Rate dependence is a well-known behavioral phenomenon, in which change in responding following an intervention is dependent upon the baseline rate of behavior. Rate dependence was first demonstrated when baseline responding was maintained by different schedules of reinforcement. Following the establishment of baseline rates, drugs were administered as interventions in behavioral pharmacological studies (Dews & Wenger, 1977; Dews, 1958; Wenger & Dews, 1976). The classic inverse rate-dependent relationship is demonstrated when low rates are increased, high rates are decreased, and intermediate rates are unchanged following drug administration. Subsequent research has identified that a variety of different interventions, both pharmacological and non-pharmacological, produce rate-dependent effects not only on reinforcement schedule performance but also a wide variety of different impulsivity measures (Snider, Quisenberry, & Bickel, 2016). For example, the introduction of a new reinforcement schedule as an intervention in rats with different baseline response rates has demonstrated rate dependence (Bickel, Higgins, Kirby, & Johnson, 1988). In humans, both working memory training and a combination buprenorphine and contingency management treatments have revealed rate-dependent effects on rates of delay discounting (Bickel, Landes, Kurth-Nelson, & Redish, 2014). Therefore, rate dependence is operative both under schedule-controlled responding and generalizes to a broader range of conditions.

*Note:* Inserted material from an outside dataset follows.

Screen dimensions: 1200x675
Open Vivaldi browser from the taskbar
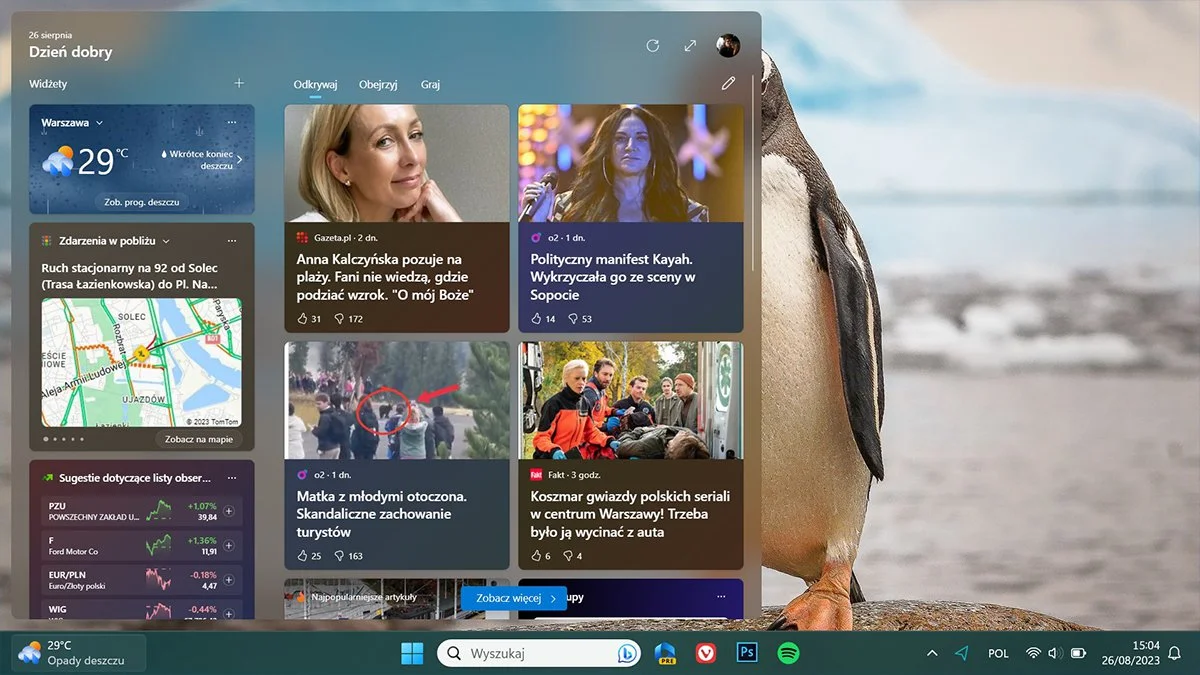point(705,652)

Despite this well-known and easily identified source of variation, the exploration of rate dependence has declined to a low level in the published literature. For example, a Web of Science (“Web of Science,” 2016) citation report of the oft-cited original rate dependence manuscript (i.e., Dews, 1958) revealed a short-term increase in citations up to a peak of 15 between 1972-1983 (see Figure 1). Since the 1980's, with the exception of a few years, citations of this report show a decreasing trend. Two reasons may explain the evanescence of the investigation of rate dependence. First, rate dependence has been viewed as only pertinent to the preclinical investigation of drugs on schedule-controlled performance. Thus, as behavioral pharmacology expanded to other techniques of interest, such as drug discrimination and receptor binding assays, the focus of behavioral pharmacology shifted away from rate dependence (Branch, 1984). Second, the phenomenon of rate dependence can be conflated with regression to the mean, an instance in which extreme initial values tend to fall closer to the average with repeated measurements, posing an obstacle to data interpretation (Hayes, 1988; Tu & Gilthorpe, 2007). For example, a decrease in a high rate of responding in one individual and an increase in another's low rate of responding may appear to be rate dependent, but in fact, could be regression toward the mean. However, the latter limiting condition is no longer germane with appropriate statistical analyses. Here we focus on addressing these concerns and assert that rate dependence is still operative in the data and as such, opens new doorways for rate dependence to be used as a tool and not just a post-hoc explanation.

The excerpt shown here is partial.